Troubleshooting

View Source

Reference this guide when CLI or SDK calls fail or diverge from expectations. Most fixes involve configuration, backpressure handling, or local environment setup.

Authentication or config errors

  • Missing API key/base URL: Tinkex.Config.new/1 raises or returns validation errors when api_key/base_url are absent. Set TINKER_API_KEY (and optionally TINKER_BASE_URL) or pass explicit options.
  • Non-default pool selection: If you override :base_url without starting a matching Finch pool, requests fall back to Finch defaults. Use the same base URL configured in Tinkex.Application for production workloads, or provide a custom pool via config :tinkex, :http_pool, MyPool.
  • Session SDK version too old: Some endpoints may reject requests (notably vision/image input) if the reported SDK version is too old. Tinkex reports the official Python Tinker SDK version configured in mix.exs; update to the latest Tinkex if you hit this.

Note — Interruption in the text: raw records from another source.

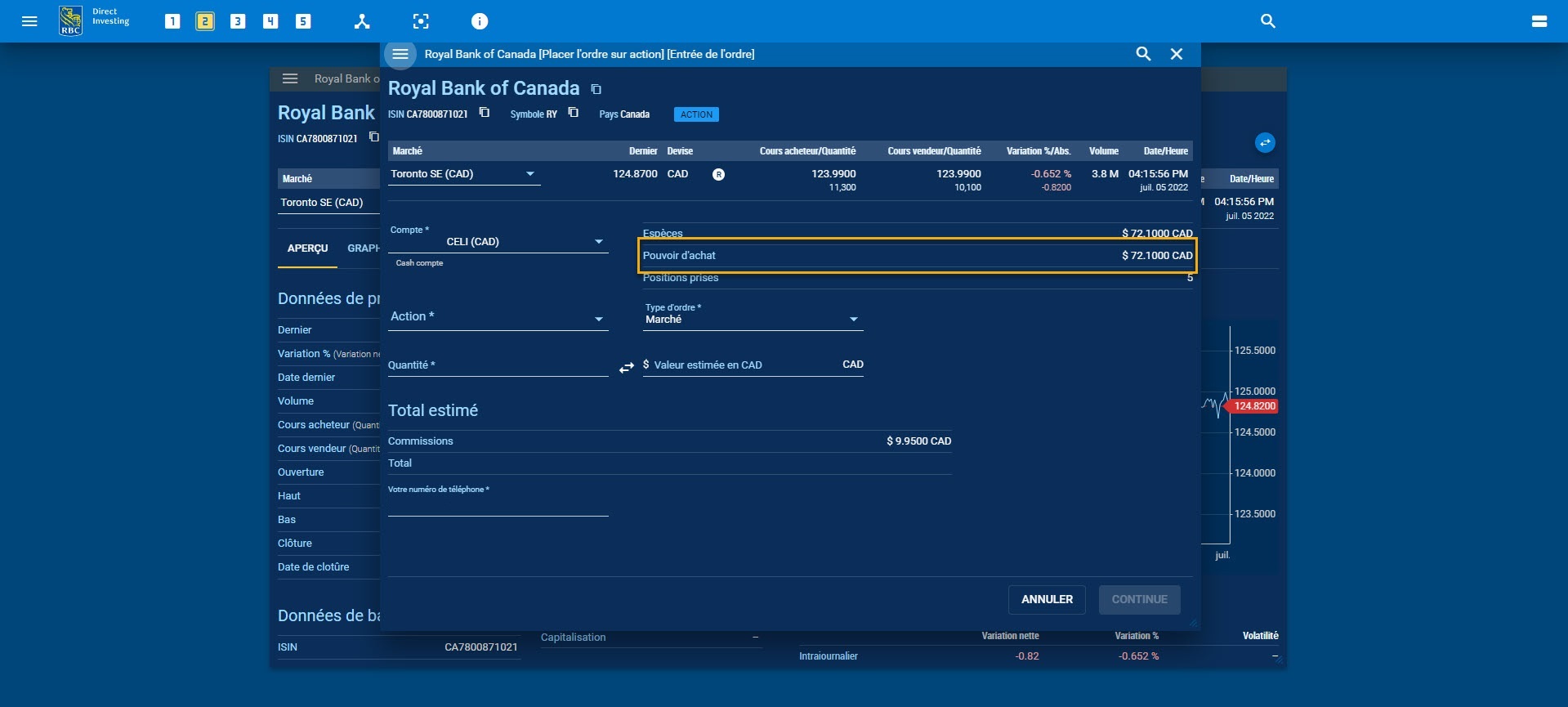Switch to workspace 3
1568x707 pixels.
tap(238, 21)
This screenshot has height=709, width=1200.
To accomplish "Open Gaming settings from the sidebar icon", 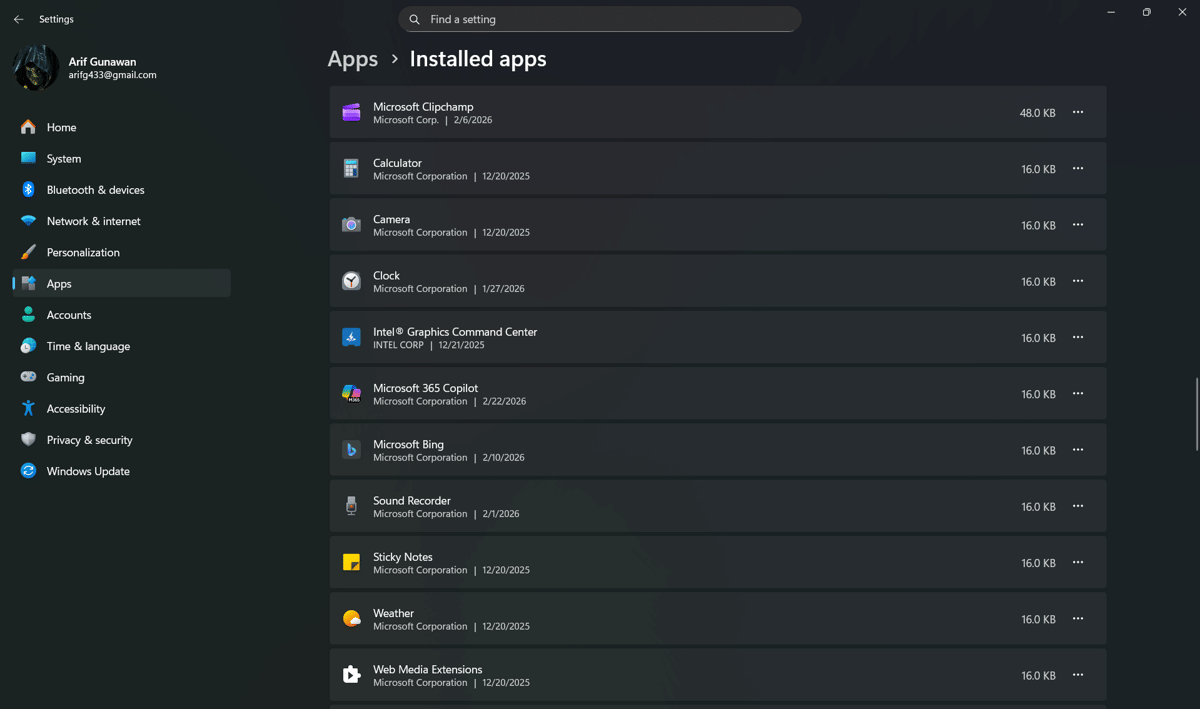I will click(27, 377).
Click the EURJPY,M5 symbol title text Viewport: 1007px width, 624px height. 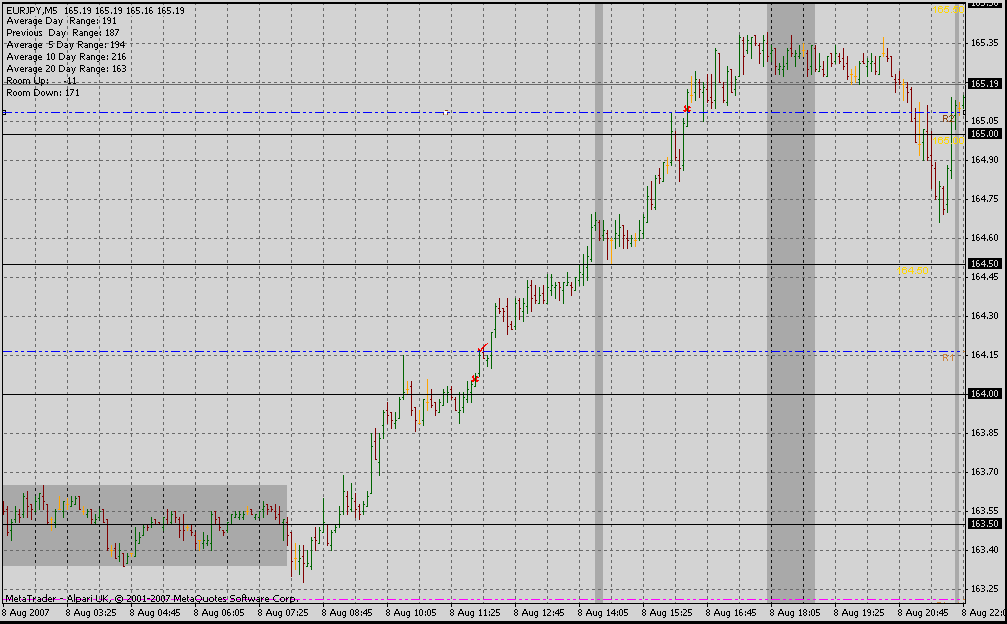[31, 10]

Vision and multimodal inputs

  • Asset is not a valid image: The backend rejected the image bytes. Verify you are sending a real PNG/JPEG (and that format matches the file), try a different image, and avoid setting expected_tokens unless you know the correct value. The bundled example supports TINKER_IMAGE_PATH / TINKER_IMAGE_EXPECTED_TOKENS.

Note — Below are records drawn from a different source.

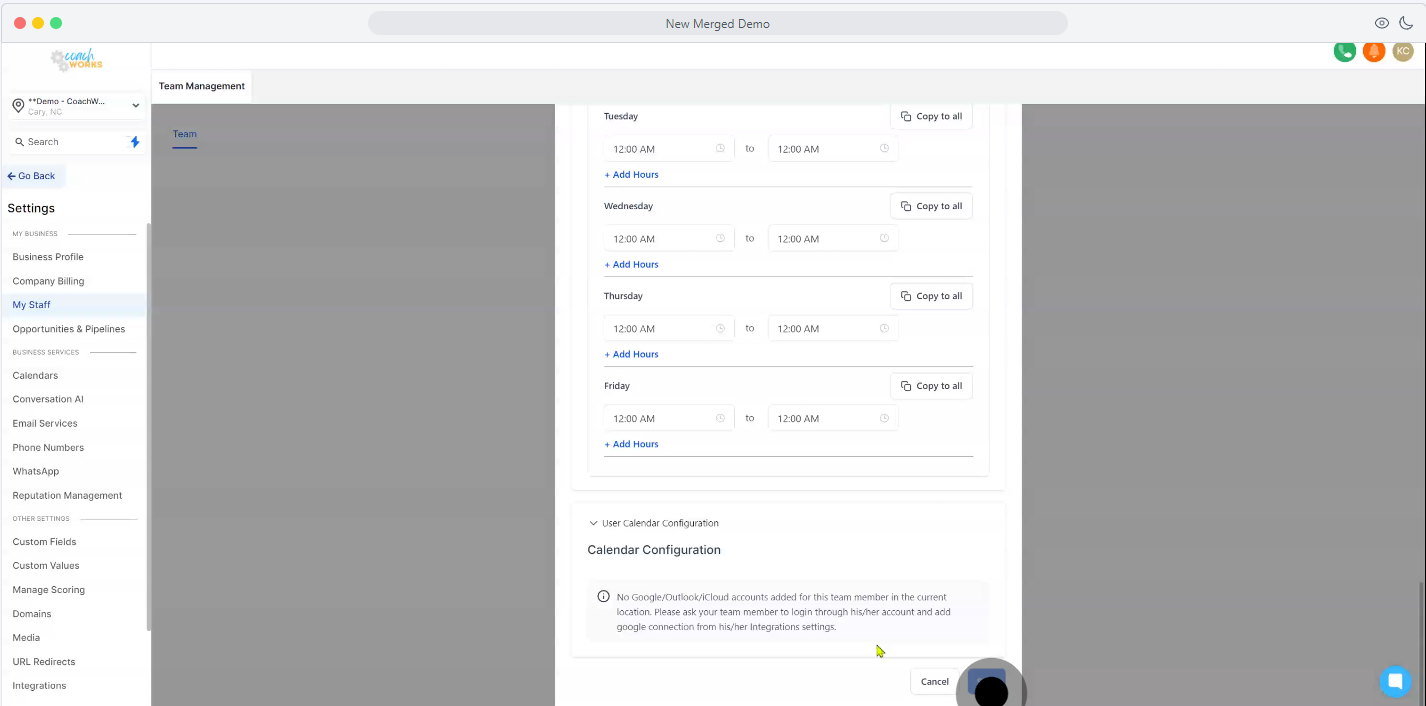This screenshot has height=706, width=1426.
Task: Open Calendars in settings sidebar
Action: click(35, 376)
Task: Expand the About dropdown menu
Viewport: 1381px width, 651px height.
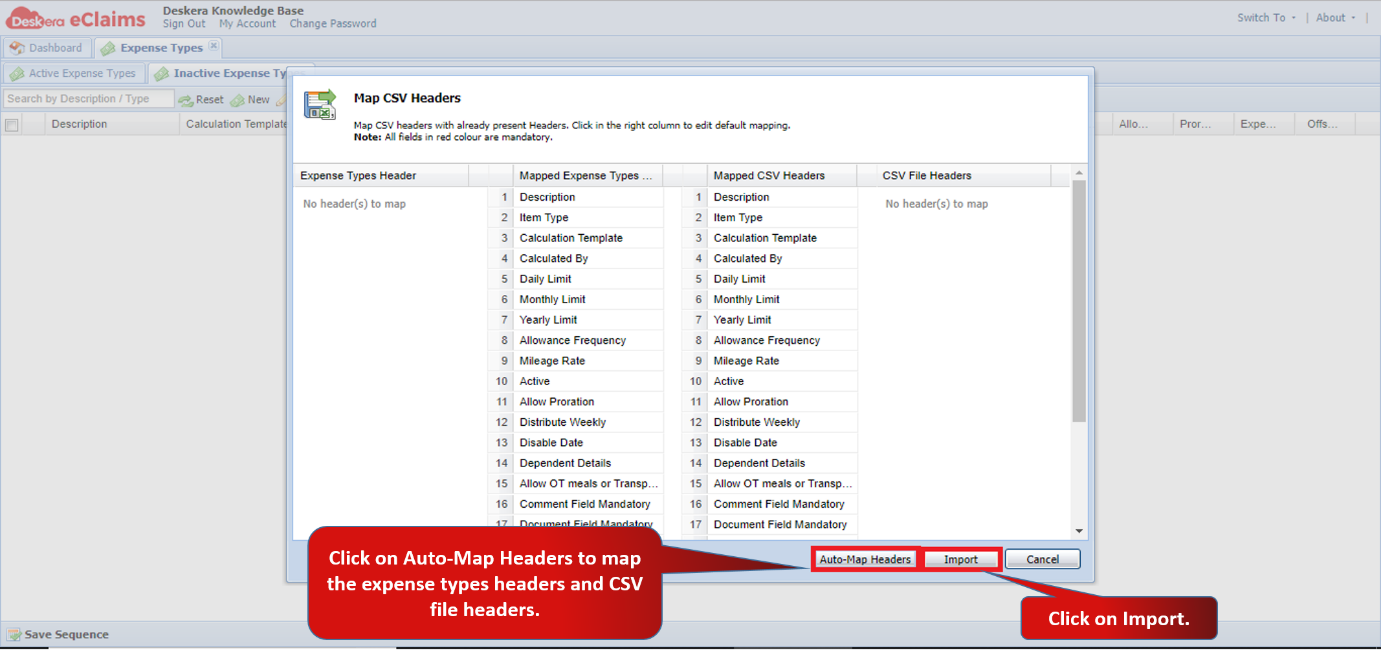Action: pyautogui.click(x=1336, y=18)
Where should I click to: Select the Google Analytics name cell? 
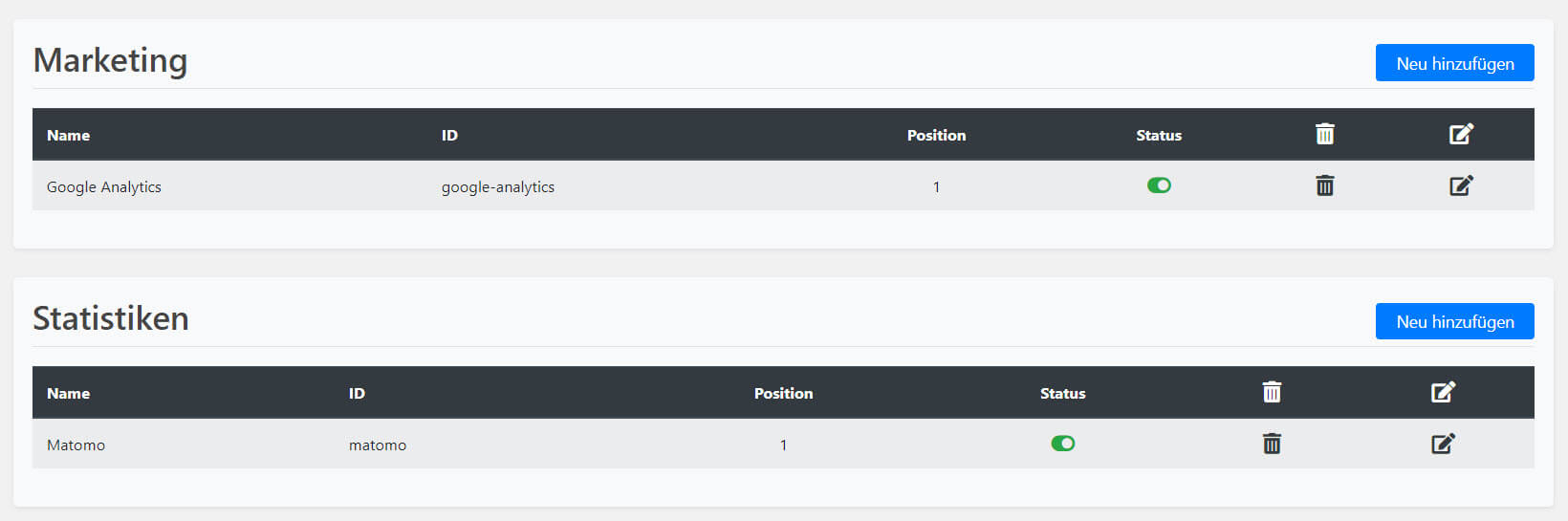pyautogui.click(x=104, y=187)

Timeouts, queuing, or 429 responses

  • Long-running training steps: Increase :timeout on Tinkex.Config or pass :await_timeout to client calls. Training requests are sent sequentially; enqueue fewer simultaneous batches to keep the GenServer responsive.
  • Queue backpressure: Sampling and training futures emit telemetry [:tinkex, :queue, :state_change]. Attach Tinkex.Telemetry.attach_logger/1 or a custom handler to watch for :paused_rate_limit / :paused_capacity.
  • HTTP 429: The RateLimiter stores per-tenant backoff windows. You do not need to manually retry while a backoff is active—subsequent calls will sleep. When testing, lower concurrency or reuse the same ServiceClient to share limiter state.

Tokenizer (NIF) issues

  • Compilation/ABI errors: Ensure Rust toolchains and C toolchains are available; re-run mix deps.compile tokenizers.
  • Runtime crashes: The ETS cache stores NIF handles; verify the same OS/CPU architecture used to build dependencies. If you suspect a bad cache entry, restart the BEAM and clear _build/deps.
  • Unexpected token IDs: Confirm you are passing fully formatted text (chat templates are not inserted) and the correct model name. For Llama-3 variants, the SDK automatically swaps to "thinkingmachineslabinc/meta-llama-3-tokenizer".
  • Kimi K2 tokenizers: Kimi uses tiktoken.model + tokenizer_config.json (via tiktoken_ex), not a HuggingFace tokenizer.json. Ensure those files can be downloaded from HuggingFace or pass tiktoken_model_path/tokenizer_config_path.

CLI failures

  • --output missing: tinkex checkpoint requires --output to write metadata. Provide a path with write permissions.
  • Missing base model: Both run and checkpoint expect --base-model (or --model-path for run). Validate the option spelling and casing.
  • Prompt file errors: --prompt-file accepts plain text or a JSON array of token IDs. Confirm the file is readable and valid UTF-8/JSON.
  • EXLA errors: EXLA is optional and is not started automatically. If you need EXLA-backed Nx operations, run via mix run / an OTP release and start :exla before calling Nx.default_backend/1.
  • Stuck or slow runs: Pass --http-timeout / --timeout and monitor telemetry logs. Use --json to inspect raw server payloads when diagnosing errors.

Comparing with the Python SDK

  • Use the same base model, prompt text, sampling params (temperature, top_p, max_tokens), and seed (if supported) on both clients.
  • Request logprobs (prompt_logprobs / topk_prompt_logprobs) to compare token-level probabilities. Expect similar, not identical, text output.
  • If results diverge, verify tokenizer IDs match (TrainingClient.get_info/1 when available) and that both clients point to the same base_url.

Documentation build issues

mix docs relies on dev-only deps. Run it in a dev environment (not production releases) and ensure ex_doc is installed. If assets are missing, rebuild the escript or fetch deps again with mix deps.get.